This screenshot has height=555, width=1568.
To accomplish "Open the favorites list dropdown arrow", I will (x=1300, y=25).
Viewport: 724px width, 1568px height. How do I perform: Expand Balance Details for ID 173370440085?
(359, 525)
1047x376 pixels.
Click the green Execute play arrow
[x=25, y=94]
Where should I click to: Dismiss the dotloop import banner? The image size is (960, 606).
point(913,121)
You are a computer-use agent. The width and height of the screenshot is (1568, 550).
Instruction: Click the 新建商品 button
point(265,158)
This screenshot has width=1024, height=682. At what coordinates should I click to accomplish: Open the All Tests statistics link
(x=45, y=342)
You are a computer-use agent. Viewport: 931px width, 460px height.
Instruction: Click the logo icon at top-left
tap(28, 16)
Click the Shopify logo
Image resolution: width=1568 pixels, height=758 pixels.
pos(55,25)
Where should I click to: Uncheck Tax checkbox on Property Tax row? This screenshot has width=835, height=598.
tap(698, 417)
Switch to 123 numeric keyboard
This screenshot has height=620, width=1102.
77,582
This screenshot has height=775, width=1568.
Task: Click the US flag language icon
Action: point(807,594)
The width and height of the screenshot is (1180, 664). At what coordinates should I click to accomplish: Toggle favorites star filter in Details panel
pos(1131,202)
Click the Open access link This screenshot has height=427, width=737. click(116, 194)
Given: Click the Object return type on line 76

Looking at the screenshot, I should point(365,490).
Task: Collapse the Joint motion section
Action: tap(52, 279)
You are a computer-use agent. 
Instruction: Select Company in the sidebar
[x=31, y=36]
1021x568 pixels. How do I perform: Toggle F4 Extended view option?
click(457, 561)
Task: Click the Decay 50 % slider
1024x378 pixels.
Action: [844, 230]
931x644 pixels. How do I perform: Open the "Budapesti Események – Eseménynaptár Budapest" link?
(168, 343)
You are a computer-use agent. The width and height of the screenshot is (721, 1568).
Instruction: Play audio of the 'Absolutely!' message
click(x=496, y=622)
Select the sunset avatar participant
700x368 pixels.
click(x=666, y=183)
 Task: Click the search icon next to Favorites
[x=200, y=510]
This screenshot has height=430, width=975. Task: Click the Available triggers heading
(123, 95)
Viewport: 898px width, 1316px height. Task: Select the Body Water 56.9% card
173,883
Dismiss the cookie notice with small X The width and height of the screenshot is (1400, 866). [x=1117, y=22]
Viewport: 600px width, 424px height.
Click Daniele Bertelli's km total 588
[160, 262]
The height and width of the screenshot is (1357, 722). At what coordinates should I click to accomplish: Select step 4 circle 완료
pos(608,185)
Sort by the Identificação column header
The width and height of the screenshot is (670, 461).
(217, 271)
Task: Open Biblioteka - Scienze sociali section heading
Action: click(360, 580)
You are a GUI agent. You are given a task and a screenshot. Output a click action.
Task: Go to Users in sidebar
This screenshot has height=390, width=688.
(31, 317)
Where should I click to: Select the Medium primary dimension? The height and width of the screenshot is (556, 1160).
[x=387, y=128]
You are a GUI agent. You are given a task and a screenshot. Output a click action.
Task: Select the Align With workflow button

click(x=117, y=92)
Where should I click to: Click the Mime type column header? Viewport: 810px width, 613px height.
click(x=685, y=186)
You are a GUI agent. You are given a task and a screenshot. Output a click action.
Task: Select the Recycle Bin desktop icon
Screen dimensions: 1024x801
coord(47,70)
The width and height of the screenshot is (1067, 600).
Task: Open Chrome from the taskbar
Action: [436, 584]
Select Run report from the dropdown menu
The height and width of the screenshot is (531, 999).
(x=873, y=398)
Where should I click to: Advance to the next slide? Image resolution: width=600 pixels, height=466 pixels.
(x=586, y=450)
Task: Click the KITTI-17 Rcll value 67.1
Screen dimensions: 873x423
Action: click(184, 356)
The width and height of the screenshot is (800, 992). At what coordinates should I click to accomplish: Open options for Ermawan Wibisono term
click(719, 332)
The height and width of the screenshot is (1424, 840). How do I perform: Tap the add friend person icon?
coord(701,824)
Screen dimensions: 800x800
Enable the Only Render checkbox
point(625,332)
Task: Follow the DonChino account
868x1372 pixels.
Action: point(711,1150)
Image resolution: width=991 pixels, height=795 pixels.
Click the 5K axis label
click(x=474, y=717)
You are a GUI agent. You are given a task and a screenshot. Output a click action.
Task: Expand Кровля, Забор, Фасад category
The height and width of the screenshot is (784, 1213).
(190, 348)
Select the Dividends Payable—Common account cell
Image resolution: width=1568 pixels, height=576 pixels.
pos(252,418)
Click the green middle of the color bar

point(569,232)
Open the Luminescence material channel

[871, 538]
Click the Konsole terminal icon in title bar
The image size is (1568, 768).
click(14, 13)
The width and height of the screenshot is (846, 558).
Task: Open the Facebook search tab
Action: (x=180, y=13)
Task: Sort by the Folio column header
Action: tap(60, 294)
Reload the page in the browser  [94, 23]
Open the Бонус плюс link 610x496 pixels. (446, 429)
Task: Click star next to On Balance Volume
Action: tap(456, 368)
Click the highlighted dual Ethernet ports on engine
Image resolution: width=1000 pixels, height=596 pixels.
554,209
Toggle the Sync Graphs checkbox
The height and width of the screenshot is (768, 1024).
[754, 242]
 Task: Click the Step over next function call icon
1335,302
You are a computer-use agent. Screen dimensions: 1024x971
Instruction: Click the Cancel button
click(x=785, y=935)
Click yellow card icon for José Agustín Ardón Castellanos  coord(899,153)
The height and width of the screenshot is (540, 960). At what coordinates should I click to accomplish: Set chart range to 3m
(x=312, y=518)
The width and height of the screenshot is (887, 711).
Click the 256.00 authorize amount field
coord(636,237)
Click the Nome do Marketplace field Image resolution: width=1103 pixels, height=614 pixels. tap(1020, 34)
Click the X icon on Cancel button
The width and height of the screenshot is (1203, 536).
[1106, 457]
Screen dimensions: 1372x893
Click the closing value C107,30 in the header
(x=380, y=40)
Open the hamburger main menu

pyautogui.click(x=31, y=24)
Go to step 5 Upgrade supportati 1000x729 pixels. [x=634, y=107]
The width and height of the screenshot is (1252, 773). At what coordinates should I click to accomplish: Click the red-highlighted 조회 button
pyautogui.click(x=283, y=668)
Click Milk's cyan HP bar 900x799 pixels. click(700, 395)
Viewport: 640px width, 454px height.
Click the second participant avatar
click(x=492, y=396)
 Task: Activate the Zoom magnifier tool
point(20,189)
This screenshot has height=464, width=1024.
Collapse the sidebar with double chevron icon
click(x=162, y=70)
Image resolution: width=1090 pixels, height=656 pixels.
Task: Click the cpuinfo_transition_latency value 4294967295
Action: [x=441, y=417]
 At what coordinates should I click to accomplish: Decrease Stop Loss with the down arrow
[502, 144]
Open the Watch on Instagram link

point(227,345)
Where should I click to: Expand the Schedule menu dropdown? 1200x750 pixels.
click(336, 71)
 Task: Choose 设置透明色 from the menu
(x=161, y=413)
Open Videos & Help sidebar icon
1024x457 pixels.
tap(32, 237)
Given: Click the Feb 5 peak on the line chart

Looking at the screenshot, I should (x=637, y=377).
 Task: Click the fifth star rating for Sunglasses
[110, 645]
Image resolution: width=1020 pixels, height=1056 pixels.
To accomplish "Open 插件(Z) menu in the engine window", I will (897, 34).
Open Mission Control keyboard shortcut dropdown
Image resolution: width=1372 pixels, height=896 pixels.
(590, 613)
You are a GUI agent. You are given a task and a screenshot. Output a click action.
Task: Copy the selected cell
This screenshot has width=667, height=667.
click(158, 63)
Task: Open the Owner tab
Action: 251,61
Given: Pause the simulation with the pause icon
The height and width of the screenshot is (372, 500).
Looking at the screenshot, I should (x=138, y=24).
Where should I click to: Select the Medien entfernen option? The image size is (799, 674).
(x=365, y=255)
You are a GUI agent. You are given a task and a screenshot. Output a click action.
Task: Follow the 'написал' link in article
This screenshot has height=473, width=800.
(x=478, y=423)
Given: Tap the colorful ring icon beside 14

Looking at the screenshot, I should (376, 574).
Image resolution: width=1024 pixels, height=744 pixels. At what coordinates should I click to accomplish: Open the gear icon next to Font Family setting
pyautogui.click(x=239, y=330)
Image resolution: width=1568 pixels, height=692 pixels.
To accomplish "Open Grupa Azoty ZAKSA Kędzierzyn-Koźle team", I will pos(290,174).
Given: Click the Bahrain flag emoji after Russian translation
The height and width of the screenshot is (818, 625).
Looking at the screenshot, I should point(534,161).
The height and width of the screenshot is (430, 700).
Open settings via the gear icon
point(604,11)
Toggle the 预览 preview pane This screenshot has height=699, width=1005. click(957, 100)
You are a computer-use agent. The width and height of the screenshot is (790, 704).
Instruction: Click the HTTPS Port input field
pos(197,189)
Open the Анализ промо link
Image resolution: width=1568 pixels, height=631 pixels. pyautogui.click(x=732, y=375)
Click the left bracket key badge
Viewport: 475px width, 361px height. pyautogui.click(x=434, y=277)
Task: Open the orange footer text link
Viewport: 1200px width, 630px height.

__Activity__: Check each line of the data above for the word "Follow" and copy the ones where it is found.

__Result of the task__:
Task: Follow the DonChino account
Task: Follow the 'написал' link in article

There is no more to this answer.